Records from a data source

--------

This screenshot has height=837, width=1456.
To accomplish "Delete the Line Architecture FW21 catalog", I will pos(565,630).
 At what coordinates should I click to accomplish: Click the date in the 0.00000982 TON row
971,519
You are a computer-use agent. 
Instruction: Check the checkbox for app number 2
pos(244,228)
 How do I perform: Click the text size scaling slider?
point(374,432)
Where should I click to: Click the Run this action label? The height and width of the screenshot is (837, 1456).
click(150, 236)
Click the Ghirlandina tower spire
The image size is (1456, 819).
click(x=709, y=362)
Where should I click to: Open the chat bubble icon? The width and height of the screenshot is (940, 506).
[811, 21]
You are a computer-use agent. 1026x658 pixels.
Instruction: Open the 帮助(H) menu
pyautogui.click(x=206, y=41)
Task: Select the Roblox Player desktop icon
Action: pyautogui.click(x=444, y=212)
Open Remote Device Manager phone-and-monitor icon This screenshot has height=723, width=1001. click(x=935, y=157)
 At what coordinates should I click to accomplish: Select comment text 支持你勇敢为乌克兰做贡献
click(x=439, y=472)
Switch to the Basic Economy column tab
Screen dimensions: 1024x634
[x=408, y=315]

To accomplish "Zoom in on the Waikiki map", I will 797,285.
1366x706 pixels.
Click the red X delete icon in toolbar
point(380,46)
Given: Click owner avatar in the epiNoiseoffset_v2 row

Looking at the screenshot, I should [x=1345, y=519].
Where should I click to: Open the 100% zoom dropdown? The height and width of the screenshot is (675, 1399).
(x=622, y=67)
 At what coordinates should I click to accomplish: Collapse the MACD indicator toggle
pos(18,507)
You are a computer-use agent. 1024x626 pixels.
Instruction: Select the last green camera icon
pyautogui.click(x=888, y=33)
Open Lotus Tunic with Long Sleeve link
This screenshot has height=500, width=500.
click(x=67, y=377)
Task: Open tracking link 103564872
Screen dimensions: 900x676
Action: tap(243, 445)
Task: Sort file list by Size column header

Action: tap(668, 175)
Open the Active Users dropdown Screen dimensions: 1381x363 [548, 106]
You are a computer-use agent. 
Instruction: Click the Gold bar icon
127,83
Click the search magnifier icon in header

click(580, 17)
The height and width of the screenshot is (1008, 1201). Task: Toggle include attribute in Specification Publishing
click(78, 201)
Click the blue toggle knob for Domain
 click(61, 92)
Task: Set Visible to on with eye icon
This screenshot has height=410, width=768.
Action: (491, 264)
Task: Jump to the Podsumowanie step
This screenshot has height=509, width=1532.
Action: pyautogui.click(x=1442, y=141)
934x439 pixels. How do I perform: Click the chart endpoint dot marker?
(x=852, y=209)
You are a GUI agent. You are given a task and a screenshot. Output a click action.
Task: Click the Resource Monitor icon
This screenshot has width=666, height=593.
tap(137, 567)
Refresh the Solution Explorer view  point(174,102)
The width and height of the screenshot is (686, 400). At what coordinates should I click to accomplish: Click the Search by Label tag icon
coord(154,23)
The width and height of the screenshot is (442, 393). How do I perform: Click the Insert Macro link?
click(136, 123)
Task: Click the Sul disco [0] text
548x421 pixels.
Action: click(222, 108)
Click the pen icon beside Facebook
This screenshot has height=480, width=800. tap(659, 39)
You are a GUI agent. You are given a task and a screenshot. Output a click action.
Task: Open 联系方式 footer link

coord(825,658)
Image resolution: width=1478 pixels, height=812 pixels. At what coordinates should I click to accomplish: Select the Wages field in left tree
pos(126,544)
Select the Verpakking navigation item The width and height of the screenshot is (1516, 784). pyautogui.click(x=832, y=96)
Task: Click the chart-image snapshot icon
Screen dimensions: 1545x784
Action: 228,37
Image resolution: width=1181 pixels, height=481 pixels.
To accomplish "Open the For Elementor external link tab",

--------

BRIEF:
Spot every line in the entries that includes the word "will", and copy each one out.

ANSWER SECTION:
To accomplish "Delete the Line Architecture FW21 catalog", I will pos(565,630).
To accomplish "Zoom in on the Waikiki map", I will 797,285.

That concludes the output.